En septembre 2021, alors que se préparent les traditionnelles journées du patrimoine, une jeune militante du collectif colle sur plusieurs murs de L'Aigle, trois mots "Journée du matrimoine". Un message provocateur pour "interpeller". "C'est notre façon de faire partout en France", explique le collectif. 

Le collectif utilise donc le collage régulièrement pour porter le débat sur la place publique. "C'est un papier qui part à l'eau ou avec le vent, pas de la peinture."

Mais dans la bouche du maire de L'Aigle, c'est une autre version. Il a découvert ce message un matin et son sang n'a fait qu'un tour. Le maire a porté plainte comme il le fait systématiquement dans cette situation de vandalisme, pour "dégradation d'un bien du domaine public".

"Il y avait au moins trois messages de ce type dans le centre ville.

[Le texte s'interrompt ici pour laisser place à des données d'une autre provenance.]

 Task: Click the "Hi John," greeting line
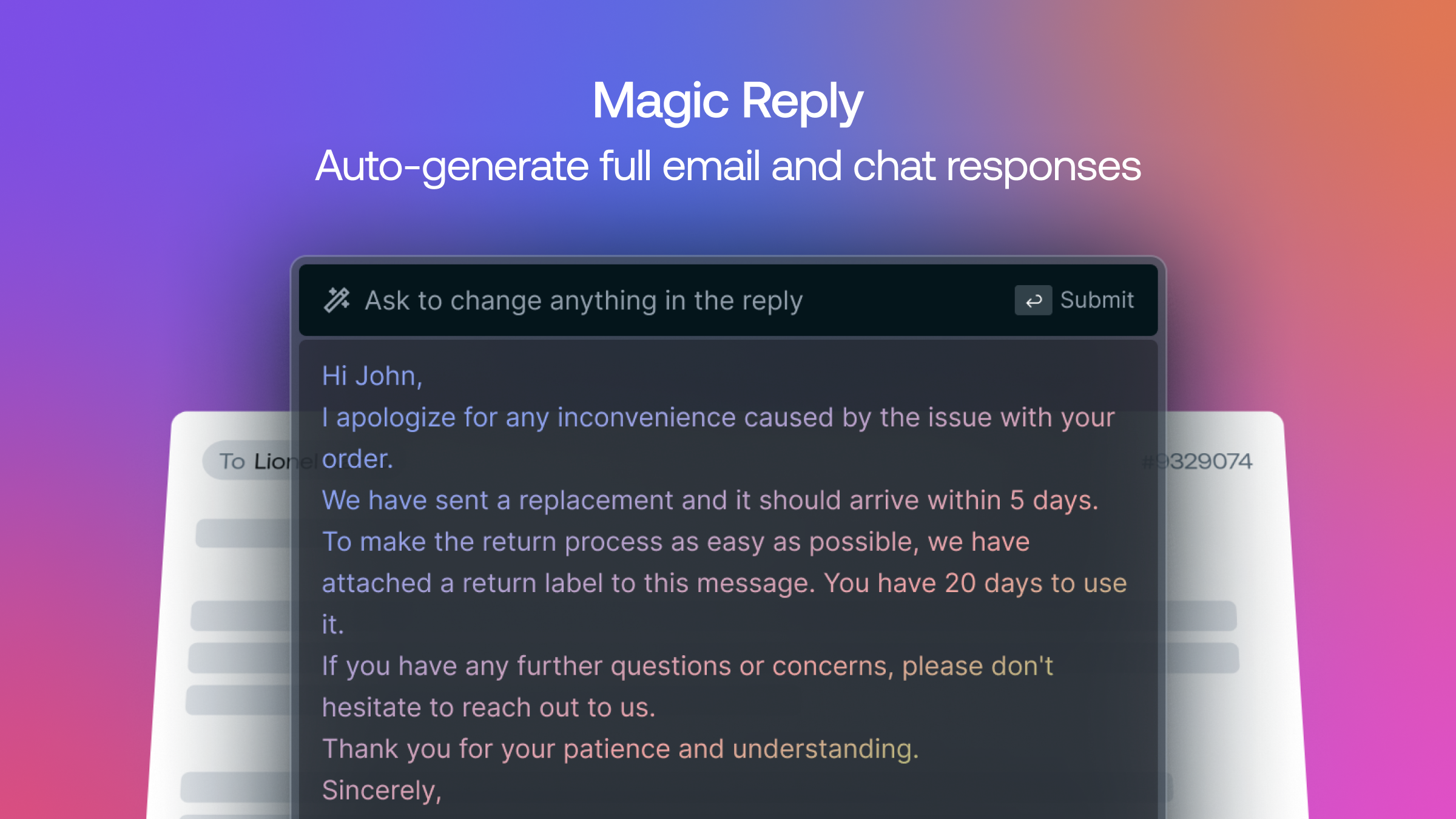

Et celui-ci m'a particulièrement heurté car il est au pied de la police municipale, sur un mur où se trouve une plaque commémorative, avec un massif fleuri que l'on entretient."

On ne peut pas laisser tout faire, aussi noble et primordiale soit la cause ! Il y a des endroits réservés pour l'affichage public

Philippe Van-Hoorne, maire de L'Aigle dans l'Orne

La vidéosurveillance de la ville pour l'enquête

Pour son enquête, la police a pu visionner l'ensemble des vidéos des caméras de surveillance de la ville, installées autour de la mairie. "J'imagine que la personne a pu être identifiée ainsi. Mais jamais la Police n'est venue me donner les résultats de l'enquête avant de la convoquer."

Le collectif Droit des Femmes 61 est beaucoup plus amère. Selon leur lecture des faits, "la Mairie de L’Aigle semble vouloir intimider toute revendication féministe. Notre camarade a été impressionnée par le processus enclenché : convocation, plainte, rappel à l’ordre pour affichage sauvage."

Quel est l’objectif de la Mairie de L'Aigle avec cette plainte ? Les coupables d’incivilité, voire de violences machistes, sont-ils débusqués sur les caméras de la ville ? Les hommes violents reçoivent-ils le même traitement, quand on voit le nombre de plaintes déposées par les victimes de féminicides ?

Collectif Droits des femmes 61

Que risque l'auteure des faits ? Un rappel à la loi, pas beaucoup plus. Mais l'incompréhension est là.

"Il n'y a pas de mon côté de mésentente avec ce collectif. J'ai déposé plainte contre X ! En tant que maire, je travaille de près avec les autorités sur la cause des femmes et contre les violences qu'elles subissent. Je ne peux pas, cependant, commencer à tolérer des choses pour les unes et pas pour les autres", explique sans détour le maire accusé d'antiféminisme.

Il est vrai que dans cette petite ville rurale de 8.000 habitants, plutôt isolée, on n'a pas l'habitude des nouveaux modes de militantisme. A Alençon, déjà, le collage éphémère est mieux toléré. La presse locale s'en fait régulièrement écho. Et les actions du collectif sont fréquentes. "Des slogans féministes ont été affichés rue aux Sieurs, ou encore sur la halle au Blé : "Les femmes ni la terre ne sont des territoires de conquêtes" ou encore "Tremble patriarcat", rapporte Ouest France-Alençon en mai 2021.

"Nous avons de jeunes femmes militantes qui sont comme ça, comme leur génération. Elles provoquent pour faire avancer les choses. Nous avons besoin de places en hébergement, à l'hôpital, etc", ajoute Christine Coulon. "Quand on voit que la justice ne donne pas suite très souvent aux femmes qui portent plainte pour violences. J'espère que là non plus le procureur ne retiendra pas les faits", ironise t-elle en conclusion.

En période pré-électorale, cette plainte prend de l'importance, alors même que la cause des femmes reste un vrai sujet de campagne présidentielle. "Trois présidents se sont succédés et ça avance à peine."